- [About this task]: Your response should be every line from the entries that includes the string "notifications".

++++++

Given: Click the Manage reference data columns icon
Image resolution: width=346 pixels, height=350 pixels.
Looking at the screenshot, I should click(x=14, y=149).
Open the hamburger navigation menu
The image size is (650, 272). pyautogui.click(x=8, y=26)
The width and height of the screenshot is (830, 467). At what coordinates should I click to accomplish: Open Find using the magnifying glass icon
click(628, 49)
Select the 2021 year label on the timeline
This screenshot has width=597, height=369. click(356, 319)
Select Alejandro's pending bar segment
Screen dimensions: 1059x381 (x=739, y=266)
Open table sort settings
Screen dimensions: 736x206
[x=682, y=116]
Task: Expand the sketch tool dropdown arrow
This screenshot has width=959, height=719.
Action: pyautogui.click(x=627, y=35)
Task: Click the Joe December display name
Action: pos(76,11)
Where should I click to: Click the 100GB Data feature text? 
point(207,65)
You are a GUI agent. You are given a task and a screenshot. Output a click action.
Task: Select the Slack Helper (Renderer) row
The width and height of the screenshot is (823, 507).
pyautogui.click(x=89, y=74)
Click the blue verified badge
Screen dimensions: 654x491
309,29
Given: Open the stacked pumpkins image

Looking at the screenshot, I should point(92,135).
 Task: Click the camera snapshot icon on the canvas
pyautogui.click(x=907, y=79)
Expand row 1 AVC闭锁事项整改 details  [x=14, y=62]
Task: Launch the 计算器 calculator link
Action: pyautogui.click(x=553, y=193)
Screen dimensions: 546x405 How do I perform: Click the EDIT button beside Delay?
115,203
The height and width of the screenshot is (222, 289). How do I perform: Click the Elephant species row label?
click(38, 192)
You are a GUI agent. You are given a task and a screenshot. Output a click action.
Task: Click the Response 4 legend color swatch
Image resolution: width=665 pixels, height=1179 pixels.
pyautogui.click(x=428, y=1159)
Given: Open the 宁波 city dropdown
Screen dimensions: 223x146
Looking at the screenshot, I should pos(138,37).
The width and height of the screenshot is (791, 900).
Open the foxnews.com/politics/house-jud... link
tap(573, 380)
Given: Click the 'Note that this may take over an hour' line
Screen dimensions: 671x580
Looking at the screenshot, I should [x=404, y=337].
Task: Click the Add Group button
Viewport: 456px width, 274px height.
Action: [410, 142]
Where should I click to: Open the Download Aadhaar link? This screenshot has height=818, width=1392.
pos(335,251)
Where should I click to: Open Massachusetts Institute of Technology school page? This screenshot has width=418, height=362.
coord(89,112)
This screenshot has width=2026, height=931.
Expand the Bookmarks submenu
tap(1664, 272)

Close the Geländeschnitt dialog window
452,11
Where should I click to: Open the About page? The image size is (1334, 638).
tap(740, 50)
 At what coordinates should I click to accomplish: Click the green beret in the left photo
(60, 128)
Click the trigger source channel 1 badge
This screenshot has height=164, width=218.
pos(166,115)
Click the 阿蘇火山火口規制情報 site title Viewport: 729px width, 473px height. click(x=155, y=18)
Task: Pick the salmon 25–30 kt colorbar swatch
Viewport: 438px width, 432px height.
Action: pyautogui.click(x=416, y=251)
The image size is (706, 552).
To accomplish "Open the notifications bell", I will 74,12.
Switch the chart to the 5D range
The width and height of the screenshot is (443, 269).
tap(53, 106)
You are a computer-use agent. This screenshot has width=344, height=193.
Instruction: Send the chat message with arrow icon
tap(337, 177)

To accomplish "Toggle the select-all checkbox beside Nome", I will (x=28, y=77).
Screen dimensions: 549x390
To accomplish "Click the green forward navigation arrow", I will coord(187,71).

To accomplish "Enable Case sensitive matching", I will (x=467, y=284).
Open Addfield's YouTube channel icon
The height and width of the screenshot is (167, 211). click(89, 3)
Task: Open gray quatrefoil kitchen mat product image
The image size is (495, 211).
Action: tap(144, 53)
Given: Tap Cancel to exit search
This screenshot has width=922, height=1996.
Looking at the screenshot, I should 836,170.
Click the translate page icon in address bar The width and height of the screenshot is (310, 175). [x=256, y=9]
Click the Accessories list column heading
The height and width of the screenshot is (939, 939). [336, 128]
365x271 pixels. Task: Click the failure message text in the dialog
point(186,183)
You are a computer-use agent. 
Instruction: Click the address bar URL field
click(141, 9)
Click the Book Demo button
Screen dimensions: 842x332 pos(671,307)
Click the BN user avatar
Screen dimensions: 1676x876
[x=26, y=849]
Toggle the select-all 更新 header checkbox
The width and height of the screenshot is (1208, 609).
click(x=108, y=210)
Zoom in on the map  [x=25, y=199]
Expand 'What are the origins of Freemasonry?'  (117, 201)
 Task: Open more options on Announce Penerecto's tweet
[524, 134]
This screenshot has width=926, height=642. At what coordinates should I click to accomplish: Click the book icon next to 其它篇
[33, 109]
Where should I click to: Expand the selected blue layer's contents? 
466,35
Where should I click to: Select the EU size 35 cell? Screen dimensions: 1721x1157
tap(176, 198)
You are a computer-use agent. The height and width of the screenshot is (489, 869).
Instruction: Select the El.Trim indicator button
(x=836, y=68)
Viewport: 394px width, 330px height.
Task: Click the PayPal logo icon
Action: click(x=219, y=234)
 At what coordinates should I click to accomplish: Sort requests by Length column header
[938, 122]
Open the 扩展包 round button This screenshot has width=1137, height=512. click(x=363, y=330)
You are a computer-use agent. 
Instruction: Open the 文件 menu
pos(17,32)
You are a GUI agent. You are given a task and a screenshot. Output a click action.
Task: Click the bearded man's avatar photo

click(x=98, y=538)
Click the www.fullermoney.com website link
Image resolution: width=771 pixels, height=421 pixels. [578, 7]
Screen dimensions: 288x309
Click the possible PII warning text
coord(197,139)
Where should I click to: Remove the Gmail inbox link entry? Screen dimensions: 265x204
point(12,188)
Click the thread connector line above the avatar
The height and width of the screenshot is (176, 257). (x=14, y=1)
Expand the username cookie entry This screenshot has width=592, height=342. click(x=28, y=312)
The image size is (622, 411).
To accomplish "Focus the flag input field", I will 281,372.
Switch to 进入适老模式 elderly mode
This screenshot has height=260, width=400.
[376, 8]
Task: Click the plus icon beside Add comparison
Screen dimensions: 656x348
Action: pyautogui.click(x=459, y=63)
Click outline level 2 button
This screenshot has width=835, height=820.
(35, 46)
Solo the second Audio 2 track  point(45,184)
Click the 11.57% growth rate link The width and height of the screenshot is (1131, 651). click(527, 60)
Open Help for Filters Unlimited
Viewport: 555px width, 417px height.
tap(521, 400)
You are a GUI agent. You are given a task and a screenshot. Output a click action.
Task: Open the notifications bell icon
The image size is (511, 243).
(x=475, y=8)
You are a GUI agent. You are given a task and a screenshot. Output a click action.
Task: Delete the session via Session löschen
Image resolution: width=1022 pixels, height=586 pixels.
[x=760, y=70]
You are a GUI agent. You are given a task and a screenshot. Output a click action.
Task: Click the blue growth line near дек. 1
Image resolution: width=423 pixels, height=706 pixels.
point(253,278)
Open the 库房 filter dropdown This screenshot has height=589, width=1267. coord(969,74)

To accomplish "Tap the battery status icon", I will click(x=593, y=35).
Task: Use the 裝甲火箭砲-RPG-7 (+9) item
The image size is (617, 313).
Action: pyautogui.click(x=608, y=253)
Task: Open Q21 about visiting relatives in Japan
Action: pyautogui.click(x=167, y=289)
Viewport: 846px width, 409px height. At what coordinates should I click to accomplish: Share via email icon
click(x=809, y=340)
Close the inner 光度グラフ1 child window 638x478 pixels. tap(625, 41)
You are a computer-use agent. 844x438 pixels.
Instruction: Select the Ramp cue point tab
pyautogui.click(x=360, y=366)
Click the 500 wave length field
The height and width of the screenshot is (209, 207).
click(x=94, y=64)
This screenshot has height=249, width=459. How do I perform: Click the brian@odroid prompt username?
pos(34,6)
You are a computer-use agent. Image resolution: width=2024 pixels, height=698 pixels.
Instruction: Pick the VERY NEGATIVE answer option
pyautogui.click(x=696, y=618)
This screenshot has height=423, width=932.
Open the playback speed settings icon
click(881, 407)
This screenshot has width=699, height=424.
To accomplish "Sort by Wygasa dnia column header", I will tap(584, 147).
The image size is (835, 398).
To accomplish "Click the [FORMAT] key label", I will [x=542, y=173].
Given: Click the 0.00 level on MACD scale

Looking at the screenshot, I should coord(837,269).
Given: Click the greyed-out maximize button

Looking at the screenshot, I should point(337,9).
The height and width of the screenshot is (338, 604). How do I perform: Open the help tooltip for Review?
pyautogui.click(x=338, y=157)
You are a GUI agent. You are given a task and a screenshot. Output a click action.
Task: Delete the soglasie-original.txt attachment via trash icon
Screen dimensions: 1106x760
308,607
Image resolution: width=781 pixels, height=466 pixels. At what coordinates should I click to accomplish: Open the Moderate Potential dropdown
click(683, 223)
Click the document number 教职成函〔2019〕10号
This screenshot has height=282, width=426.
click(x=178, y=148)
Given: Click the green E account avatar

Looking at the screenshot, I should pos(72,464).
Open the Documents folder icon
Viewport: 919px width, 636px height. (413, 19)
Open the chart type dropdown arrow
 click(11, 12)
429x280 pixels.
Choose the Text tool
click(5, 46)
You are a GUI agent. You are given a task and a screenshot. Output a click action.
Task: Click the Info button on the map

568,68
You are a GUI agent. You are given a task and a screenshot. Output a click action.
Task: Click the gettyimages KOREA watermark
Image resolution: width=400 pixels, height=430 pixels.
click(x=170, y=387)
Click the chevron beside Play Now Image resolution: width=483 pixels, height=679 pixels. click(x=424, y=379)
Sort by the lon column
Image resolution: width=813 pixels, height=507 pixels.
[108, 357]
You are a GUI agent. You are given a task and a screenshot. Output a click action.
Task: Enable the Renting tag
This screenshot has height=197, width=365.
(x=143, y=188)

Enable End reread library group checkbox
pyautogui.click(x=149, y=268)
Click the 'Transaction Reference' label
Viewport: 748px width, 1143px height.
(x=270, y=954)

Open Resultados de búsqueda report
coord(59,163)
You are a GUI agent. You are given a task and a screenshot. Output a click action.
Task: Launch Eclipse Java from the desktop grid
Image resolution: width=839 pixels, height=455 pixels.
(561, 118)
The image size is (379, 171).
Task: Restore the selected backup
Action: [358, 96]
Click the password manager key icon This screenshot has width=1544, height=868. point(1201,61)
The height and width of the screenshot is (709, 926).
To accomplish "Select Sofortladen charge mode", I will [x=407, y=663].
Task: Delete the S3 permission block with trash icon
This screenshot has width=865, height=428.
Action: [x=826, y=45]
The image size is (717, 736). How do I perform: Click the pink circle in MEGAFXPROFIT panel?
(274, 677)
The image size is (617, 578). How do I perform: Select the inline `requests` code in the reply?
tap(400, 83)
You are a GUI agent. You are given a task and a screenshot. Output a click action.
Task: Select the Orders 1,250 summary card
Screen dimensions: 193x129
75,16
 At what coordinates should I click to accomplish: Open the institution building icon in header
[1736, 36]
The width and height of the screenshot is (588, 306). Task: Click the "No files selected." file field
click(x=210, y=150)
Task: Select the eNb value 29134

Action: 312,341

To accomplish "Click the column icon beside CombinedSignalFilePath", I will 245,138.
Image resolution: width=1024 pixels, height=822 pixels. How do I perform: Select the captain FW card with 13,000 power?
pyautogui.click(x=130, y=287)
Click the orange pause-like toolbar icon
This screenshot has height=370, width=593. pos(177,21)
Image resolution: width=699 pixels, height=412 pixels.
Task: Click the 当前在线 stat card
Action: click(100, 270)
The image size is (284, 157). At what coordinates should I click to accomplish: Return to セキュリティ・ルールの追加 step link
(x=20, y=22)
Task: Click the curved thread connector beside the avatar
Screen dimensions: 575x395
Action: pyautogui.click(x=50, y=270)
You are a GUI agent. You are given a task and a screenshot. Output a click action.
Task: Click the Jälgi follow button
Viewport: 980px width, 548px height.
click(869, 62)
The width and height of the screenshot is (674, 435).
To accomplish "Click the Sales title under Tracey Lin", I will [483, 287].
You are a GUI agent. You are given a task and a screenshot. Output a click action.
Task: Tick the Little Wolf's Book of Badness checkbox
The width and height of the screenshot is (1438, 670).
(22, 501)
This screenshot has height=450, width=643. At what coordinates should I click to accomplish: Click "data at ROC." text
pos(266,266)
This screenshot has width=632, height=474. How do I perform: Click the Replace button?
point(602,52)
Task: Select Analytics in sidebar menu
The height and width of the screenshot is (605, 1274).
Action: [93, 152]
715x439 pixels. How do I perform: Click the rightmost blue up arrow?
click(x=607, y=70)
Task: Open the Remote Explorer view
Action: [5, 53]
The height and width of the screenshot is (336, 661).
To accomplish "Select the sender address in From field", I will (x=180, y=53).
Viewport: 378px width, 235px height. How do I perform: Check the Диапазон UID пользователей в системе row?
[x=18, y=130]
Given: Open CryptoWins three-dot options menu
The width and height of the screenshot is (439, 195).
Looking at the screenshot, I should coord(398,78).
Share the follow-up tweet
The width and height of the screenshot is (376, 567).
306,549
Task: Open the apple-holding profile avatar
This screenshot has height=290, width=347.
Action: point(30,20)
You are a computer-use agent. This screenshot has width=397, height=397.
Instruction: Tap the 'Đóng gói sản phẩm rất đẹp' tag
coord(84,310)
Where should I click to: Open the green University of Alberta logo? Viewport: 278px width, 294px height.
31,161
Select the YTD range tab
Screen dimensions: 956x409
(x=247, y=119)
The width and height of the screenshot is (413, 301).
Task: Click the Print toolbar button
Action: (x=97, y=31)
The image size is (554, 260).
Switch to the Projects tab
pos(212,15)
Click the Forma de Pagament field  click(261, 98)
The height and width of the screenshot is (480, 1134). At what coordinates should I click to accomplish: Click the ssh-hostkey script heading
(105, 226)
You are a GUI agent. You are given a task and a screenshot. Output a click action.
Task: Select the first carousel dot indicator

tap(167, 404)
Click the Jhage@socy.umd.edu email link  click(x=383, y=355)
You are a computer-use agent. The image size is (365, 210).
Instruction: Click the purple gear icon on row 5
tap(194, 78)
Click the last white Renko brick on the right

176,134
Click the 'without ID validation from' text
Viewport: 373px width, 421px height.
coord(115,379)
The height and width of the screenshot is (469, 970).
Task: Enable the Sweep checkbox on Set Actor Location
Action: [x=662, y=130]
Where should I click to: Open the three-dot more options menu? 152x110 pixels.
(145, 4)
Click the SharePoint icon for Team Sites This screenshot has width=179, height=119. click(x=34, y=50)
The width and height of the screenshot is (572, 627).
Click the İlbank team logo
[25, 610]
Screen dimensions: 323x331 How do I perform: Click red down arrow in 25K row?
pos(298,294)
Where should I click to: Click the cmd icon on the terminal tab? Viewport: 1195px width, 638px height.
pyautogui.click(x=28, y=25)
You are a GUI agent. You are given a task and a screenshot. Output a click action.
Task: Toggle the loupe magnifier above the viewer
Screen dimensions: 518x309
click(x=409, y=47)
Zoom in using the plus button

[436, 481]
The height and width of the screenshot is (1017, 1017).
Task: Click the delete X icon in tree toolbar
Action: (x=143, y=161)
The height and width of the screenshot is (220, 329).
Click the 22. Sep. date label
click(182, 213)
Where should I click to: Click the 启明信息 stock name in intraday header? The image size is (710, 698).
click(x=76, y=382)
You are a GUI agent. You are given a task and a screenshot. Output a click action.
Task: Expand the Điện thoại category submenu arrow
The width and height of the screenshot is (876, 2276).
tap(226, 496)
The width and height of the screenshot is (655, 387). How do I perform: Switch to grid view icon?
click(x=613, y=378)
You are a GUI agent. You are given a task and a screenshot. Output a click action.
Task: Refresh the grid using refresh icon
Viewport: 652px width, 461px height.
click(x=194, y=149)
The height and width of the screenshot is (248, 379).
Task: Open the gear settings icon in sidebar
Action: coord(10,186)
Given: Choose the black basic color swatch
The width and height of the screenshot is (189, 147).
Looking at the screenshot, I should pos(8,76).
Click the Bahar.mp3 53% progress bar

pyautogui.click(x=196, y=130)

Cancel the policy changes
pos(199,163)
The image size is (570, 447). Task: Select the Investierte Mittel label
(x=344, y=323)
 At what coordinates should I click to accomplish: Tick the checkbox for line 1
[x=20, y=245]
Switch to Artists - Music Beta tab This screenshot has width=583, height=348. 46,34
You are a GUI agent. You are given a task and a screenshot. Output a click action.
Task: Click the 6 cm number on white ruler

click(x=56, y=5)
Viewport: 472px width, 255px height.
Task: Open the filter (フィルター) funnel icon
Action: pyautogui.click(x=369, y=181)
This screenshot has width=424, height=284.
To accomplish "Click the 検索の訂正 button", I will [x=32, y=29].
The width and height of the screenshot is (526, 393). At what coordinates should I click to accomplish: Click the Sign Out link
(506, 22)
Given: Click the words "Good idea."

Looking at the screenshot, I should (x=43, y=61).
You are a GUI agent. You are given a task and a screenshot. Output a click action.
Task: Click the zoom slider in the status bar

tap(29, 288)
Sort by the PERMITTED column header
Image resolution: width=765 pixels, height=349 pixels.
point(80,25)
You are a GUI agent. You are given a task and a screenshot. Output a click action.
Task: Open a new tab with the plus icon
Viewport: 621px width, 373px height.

++++++

- [Response]:
To accomplish "Open the notifications bell", I will 74,12.
Task: Open the notifications bell icon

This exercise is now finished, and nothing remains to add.